WORK TASK
Nothing below is to be printed except the lines between the line holding "Commercial (66, 425)" and the line holding "WhatsApp ons (689, 349)", inclusive, each exactly as it appears.

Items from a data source

———

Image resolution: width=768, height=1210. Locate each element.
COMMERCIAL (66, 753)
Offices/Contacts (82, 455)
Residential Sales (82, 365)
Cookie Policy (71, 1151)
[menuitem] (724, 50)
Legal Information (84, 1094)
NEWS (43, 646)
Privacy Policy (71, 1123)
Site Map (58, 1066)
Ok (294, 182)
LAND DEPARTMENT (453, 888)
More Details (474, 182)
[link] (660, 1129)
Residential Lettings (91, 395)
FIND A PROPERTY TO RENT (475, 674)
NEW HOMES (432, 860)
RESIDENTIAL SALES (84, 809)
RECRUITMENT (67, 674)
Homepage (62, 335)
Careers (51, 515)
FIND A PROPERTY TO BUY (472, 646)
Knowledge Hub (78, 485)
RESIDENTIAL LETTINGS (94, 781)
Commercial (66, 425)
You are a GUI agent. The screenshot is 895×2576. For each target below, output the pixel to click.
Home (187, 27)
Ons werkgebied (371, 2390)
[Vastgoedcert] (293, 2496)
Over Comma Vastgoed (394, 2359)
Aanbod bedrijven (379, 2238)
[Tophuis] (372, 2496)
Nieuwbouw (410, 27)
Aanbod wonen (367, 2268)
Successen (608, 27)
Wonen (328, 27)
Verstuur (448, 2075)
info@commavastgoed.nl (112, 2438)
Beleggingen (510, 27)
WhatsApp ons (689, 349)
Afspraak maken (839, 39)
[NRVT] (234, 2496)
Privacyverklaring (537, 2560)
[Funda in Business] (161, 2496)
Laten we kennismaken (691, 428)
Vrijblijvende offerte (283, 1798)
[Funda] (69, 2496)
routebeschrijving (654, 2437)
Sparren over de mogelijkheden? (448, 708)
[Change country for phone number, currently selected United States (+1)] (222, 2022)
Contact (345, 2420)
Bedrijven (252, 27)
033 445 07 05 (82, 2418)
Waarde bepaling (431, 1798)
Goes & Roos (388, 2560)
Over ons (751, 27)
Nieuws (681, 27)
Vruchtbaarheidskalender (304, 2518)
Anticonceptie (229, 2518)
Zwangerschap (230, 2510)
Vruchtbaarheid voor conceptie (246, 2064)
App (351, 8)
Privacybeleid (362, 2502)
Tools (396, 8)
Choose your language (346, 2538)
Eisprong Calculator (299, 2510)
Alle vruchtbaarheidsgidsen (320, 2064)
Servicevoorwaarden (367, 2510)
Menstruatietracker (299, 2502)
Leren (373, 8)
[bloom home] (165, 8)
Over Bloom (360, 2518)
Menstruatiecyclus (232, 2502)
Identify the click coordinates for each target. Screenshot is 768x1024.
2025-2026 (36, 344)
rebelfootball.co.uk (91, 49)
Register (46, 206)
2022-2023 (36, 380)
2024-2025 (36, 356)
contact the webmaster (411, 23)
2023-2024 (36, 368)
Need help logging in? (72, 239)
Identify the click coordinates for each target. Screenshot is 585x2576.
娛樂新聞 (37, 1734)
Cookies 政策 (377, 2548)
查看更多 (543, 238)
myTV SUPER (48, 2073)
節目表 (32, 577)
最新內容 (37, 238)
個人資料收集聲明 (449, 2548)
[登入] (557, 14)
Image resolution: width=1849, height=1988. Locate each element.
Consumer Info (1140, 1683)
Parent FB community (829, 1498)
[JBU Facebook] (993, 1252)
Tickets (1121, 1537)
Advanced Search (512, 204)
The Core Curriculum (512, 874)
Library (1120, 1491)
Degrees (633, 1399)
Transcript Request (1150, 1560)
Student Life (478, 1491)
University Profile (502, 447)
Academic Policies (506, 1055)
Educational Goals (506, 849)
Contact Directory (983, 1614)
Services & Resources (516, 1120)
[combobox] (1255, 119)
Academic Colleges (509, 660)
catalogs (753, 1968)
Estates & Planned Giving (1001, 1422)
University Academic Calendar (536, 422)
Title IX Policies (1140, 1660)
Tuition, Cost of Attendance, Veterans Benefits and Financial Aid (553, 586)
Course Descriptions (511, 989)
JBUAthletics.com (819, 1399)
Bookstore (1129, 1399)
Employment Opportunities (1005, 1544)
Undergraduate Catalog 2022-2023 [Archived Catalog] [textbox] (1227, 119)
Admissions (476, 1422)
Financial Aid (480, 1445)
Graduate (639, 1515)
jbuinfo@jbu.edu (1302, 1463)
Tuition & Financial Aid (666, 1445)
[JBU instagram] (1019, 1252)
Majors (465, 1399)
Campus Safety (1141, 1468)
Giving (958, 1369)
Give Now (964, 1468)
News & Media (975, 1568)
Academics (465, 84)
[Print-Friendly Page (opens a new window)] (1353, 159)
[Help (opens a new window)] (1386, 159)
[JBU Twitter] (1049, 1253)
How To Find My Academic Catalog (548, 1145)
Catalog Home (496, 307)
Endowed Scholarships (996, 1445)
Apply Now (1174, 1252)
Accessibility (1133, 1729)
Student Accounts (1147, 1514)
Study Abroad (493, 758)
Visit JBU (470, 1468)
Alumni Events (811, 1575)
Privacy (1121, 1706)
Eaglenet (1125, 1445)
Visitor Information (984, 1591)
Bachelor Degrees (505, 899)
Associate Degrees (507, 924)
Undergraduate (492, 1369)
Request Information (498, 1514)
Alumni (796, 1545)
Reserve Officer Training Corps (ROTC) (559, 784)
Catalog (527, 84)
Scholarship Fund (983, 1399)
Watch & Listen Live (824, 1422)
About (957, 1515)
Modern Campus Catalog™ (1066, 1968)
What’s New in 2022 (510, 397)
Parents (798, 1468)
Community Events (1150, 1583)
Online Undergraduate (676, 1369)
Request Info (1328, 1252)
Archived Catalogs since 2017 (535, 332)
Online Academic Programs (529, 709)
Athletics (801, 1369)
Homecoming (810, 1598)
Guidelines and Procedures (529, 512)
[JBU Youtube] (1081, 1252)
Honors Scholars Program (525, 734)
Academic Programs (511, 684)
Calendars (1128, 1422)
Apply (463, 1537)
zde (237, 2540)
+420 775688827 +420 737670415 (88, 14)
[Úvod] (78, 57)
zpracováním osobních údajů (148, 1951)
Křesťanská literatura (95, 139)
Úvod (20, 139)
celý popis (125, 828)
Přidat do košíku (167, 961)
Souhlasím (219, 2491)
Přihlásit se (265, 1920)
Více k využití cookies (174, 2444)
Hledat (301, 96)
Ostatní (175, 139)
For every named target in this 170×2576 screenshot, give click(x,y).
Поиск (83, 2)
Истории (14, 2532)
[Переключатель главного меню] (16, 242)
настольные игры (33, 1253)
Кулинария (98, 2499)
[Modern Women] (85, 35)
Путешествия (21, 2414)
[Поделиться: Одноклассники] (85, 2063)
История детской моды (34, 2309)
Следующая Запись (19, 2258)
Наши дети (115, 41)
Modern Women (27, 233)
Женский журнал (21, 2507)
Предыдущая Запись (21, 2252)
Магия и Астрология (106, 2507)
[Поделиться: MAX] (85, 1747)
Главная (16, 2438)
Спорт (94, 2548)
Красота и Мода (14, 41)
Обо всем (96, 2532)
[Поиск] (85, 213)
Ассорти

———

RESPONSE TO THIS EXERCISE
Commercial (66, 425)
You are a GUI agent. The screenshot is 895×2576. For each target below, output the pixel to click.
Home (187, 27)
Ons werkgebied (371, 2390)
[Vastgoedcert] (293, 2496)
Over Comma Vastgoed (394, 2359)
Aanbod bedrijven (379, 2238)
[Tophuis] (372, 2496)
Nieuwbouw (410, 27)
Aanbod wonen (367, 2268)
Successen (608, 27)
Wonen (328, 27)
Verstuur (448, 2075)
info@commavastgoed.nl (112, 2438)
Beleggingen (510, 27)
WhatsApp ons (689, 349)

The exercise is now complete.